### About this task:
The entries are to be written out again with no differences.

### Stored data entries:
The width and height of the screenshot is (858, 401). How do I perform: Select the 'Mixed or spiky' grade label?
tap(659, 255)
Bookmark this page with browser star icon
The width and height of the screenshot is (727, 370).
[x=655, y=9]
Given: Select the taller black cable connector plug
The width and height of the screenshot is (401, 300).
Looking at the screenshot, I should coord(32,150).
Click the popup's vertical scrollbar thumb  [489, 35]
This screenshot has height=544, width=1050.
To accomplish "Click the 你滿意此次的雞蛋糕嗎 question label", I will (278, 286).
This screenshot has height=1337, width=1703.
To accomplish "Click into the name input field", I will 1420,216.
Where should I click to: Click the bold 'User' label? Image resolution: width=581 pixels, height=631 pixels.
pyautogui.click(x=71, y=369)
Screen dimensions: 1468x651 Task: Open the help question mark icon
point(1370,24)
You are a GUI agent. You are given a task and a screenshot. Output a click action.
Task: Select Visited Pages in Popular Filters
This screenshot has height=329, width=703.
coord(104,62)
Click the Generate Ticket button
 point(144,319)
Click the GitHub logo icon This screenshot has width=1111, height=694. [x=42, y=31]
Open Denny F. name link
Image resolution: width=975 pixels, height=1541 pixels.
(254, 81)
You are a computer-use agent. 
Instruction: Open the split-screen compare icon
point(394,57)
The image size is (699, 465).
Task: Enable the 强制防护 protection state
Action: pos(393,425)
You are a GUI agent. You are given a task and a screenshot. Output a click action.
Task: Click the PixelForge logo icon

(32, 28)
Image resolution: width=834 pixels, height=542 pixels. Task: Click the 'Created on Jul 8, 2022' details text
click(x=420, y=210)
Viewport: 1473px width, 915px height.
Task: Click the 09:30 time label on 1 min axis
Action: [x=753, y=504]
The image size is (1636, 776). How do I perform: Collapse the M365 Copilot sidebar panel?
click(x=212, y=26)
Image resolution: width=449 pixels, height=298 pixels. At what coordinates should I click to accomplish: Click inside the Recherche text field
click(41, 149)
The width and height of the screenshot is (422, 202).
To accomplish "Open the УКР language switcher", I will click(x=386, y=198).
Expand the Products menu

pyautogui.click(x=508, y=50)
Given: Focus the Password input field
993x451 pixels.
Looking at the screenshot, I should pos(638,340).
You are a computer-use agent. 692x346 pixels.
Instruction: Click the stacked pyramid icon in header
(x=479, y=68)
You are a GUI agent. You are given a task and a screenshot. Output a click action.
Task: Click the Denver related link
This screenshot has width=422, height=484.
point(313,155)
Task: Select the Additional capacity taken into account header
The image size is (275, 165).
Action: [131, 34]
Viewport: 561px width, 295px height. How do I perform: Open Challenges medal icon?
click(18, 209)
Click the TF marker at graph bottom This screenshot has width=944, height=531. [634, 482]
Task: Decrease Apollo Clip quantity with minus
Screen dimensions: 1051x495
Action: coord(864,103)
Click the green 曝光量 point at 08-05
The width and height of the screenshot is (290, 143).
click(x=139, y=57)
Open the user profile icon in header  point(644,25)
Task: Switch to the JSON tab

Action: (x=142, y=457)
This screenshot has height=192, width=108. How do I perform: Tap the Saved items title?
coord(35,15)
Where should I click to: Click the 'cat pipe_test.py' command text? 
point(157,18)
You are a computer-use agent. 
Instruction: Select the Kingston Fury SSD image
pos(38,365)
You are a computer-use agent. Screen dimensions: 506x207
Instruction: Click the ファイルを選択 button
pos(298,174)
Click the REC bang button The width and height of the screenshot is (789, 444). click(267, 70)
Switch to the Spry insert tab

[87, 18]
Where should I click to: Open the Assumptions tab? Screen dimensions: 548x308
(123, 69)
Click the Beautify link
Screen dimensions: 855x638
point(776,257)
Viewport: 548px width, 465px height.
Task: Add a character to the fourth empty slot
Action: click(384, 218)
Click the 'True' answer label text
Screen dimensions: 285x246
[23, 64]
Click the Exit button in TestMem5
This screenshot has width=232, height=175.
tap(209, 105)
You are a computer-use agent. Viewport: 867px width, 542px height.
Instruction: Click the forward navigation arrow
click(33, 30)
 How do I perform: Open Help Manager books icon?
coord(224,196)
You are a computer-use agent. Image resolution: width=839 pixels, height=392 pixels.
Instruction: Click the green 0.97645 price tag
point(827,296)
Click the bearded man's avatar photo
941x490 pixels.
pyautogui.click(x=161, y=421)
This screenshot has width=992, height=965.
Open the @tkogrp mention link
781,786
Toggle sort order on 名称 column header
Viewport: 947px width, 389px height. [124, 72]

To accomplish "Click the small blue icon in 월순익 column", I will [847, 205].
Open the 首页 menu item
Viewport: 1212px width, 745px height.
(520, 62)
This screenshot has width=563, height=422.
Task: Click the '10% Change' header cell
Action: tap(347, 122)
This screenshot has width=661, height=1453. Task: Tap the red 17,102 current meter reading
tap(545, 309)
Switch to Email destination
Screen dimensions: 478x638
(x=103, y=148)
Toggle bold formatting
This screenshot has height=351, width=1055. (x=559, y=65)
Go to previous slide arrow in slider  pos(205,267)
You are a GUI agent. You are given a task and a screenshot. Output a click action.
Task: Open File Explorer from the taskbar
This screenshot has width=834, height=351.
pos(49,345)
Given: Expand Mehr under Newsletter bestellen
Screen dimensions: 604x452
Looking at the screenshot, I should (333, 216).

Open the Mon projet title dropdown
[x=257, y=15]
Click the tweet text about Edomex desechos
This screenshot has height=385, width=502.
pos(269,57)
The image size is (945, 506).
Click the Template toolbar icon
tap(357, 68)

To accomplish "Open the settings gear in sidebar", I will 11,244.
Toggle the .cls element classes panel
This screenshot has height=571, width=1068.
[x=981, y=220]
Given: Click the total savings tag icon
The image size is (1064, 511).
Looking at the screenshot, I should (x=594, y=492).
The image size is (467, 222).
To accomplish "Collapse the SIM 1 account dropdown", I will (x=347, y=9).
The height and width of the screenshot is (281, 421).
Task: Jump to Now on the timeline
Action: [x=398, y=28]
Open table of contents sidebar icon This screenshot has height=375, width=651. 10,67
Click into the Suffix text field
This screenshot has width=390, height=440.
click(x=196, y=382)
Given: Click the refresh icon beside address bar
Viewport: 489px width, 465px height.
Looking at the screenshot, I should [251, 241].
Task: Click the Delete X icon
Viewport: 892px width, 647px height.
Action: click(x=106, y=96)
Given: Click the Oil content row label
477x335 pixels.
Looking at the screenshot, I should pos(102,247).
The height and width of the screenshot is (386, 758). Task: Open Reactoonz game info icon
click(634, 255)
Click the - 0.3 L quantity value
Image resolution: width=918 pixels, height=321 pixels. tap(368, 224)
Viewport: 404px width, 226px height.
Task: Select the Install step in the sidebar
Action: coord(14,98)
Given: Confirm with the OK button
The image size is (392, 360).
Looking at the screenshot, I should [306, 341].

### Answer section:
The width and height of the screenshot is (858, 401). How do I perform: Select the 'Mixed or spiky' grade label?
tap(659, 255)
Bookmark this page with browser star icon
The width and height of the screenshot is (727, 370).
[x=655, y=9]
Given: Select the taller black cable connector plug
The width and height of the screenshot is (401, 300).
Looking at the screenshot, I should coord(32,150).
Click the popup's vertical scrollbar thumb  [489, 35]
This screenshot has height=544, width=1050.
To accomplish "Click the 你滿意此次的雞蛋糕嗎 question label", I will (278, 286).
This screenshot has height=1337, width=1703.
To accomplish "Click into the name input field", I will 1420,216.
Where should I click to: Click the bold 'User' label? Image resolution: width=581 pixels, height=631 pixels.
pyautogui.click(x=71, y=369)
Screen dimensions: 1468x651 Task: Open the help question mark icon
point(1370,24)
You are a GUI agent. You are given a task and a screenshot. Output a click action.
Task: Select Visited Pages in Popular Filters
This screenshot has height=329, width=703.
coord(104,62)
Click the Generate Ticket button
 point(144,319)
Click the GitHub logo icon This screenshot has width=1111, height=694. [x=42, y=31]
Open Denny F. name link
Image resolution: width=975 pixels, height=1541 pixels.
(254, 81)
You are a computer-use agent. 
Instruction: Open the split-screen compare icon
point(394,57)
The image size is (699, 465).
Task: Enable the 强制防护 protection state
Action: pos(393,425)
You are a GUI agent. You are given a task and a screenshot. Output a click action.
Task: Click the PixelForge logo icon

(32, 28)
Image resolution: width=834 pixels, height=542 pixels. Task: Click the 'Created on Jul 8, 2022' details text
click(x=420, y=210)
Viewport: 1473px width, 915px height.
Task: Click the 09:30 time label on 1 min axis
Action: [x=753, y=504]
The image size is (1636, 776). How do I perform: Collapse the M365 Copilot sidebar panel?
click(x=212, y=26)
Image resolution: width=449 pixels, height=298 pixels. At what coordinates should I click to accomplish: Click inside the Recherche text field
click(41, 149)
The width and height of the screenshot is (422, 202).
To accomplish "Open the УКР language switcher", I will click(x=386, y=198).
Expand the Products menu

pyautogui.click(x=508, y=50)
Given: Focus the Password input field
993x451 pixels.
Looking at the screenshot, I should pos(638,340).
You are a computer-use agent. 692x346 pixels.
Instruction: Click the stacked pyramid icon in header
(x=479, y=68)
You are a GUI agent. You are given a task and a screenshot. Output a click action.
Task: Click the Denver related link
This screenshot has width=422, height=484.
point(313,155)
Task: Select the Additional capacity taken into account header
The image size is (275, 165).
Action: [131, 34]
Viewport: 561px width, 295px height. How do I perform: Open Challenges medal icon?
click(18, 209)
Click the TF marker at graph bottom This screenshot has width=944, height=531. [634, 482]
Task: Decrease Apollo Clip quantity with minus
Screen dimensions: 1051x495
Action: coord(864,103)
Click the green 曝光量 point at 08-05
The width and height of the screenshot is (290, 143).
click(x=139, y=57)
Open the user profile icon in header  point(644,25)
Task: Switch to the JSON tab

Action: (x=142, y=457)
This screenshot has height=192, width=108. How do I perform: Tap the Saved items title?
coord(35,15)
Where should I click to: Click the 'cat pipe_test.py' command text? 
point(157,18)
You are a computer-use agent. 
Instruction: Select the Kingston Fury SSD image
pos(38,365)
You are a computer-use agent. Screen dimensions: 506x207
Instruction: Click the ファイルを選択 button
pos(298,174)
Click the REC bang button The width and height of the screenshot is (789, 444). click(267, 70)
Switch to the Spry insert tab

[87, 18]
Where should I click to: Open the Assumptions tab? Screen dimensions: 548x308
(123, 69)
Click the Beautify link
Screen dimensions: 855x638
point(776,257)
Viewport: 548px width, 465px height.
Task: Add a character to the fourth empty slot
Action: click(384, 218)
Click the 'True' answer label text
Screen dimensions: 285x246
[23, 64]
Click the Exit button in TestMem5
This screenshot has width=232, height=175.
tap(209, 105)
You are a computer-use agent. Viewport: 867px width, 542px height.
Instruction: Click the forward navigation arrow
click(33, 30)
 How do I perform: Open Help Manager books icon?
coord(224,196)
You are a computer-use agent. Image resolution: width=839 pixels, height=392 pixels.
Instruction: Click the green 0.97645 price tag
point(827,296)
Click the bearded man's avatar photo
941x490 pixels.
pyautogui.click(x=161, y=421)
This screenshot has width=992, height=965.
Open the @tkogrp mention link
781,786
Toggle sort order on 名称 column header
Viewport: 947px width, 389px height. [124, 72]

To accomplish "Click the small blue icon in 월순익 column", I will [847, 205].
Open the 首页 menu item
Viewport: 1212px width, 745px height.
(520, 62)
This screenshot has width=563, height=422.
Task: Click the '10% Change' header cell
Action: tap(347, 122)
This screenshot has width=661, height=1453. Task: Tap the red 17,102 current meter reading
tap(545, 309)
Switch to Email destination
Screen dimensions: 478x638
(x=103, y=148)
Toggle bold formatting
This screenshot has height=351, width=1055. (x=559, y=65)
Go to previous slide arrow in slider  pos(205,267)
You are a GUI agent. You are given a task and a screenshot. Output a click action.
Task: Open File Explorer from the taskbar
This screenshot has width=834, height=351.
pos(49,345)
Given: Expand Mehr under Newsletter bestellen
Screen dimensions: 604x452
Looking at the screenshot, I should (333, 216).

Open the Mon projet title dropdown
[x=257, y=15]
Click the tweet text about Edomex desechos
This screenshot has height=385, width=502.
pos(269,57)
The image size is (945, 506).
Click the Template toolbar icon
tap(357, 68)

To accomplish "Open the settings gear in sidebar", I will 11,244.
Toggle the .cls element classes panel
This screenshot has height=571, width=1068.
[x=981, y=220]
Given: Click the total savings tag icon
The image size is (1064, 511).
Looking at the screenshot, I should (x=594, y=492).
The image size is (467, 222).
To accomplish "Collapse the SIM 1 account dropdown", I will (x=347, y=9).
The height and width of the screenshot is (281, 421).
Task: Jump to Now on the timeline
Action: [x=398, y=28]
Open table of contents sidebar icon This screenshot has height=375, width=651. 10,67
Click into the Suffix text field
This screenshot has width=390, height=440.
click(x=196, y=382)
Given: Click the refresh icon beside address bar
Viewport: 489px width, 465px height.
Looking at the screenshot, I should [251, 241].
Task: Click the Delete X icon
Viewport: 892px width, 647px height.
Action: click(x=106, y=96)
Given: Click the Oil content row label
477x335 pixels.
Looking at the screenshot, I should pos(102,247).
The height and width of the screenshot is (386, 758). Task: Open Reactoonz game info icon
click(634, 255)
Click the - 0.3 L quantity value
Image resolution: width=918 pixels, height=321 pixels. tap(368, 224)
Viewport: 404px width, 226px height.
Task: Select the Install step in the sidebar
Action: coord(14,98)
Given: Confirm with the OK button
The image size is (392, 360).
Looking at the screenshot, I should [306, 341].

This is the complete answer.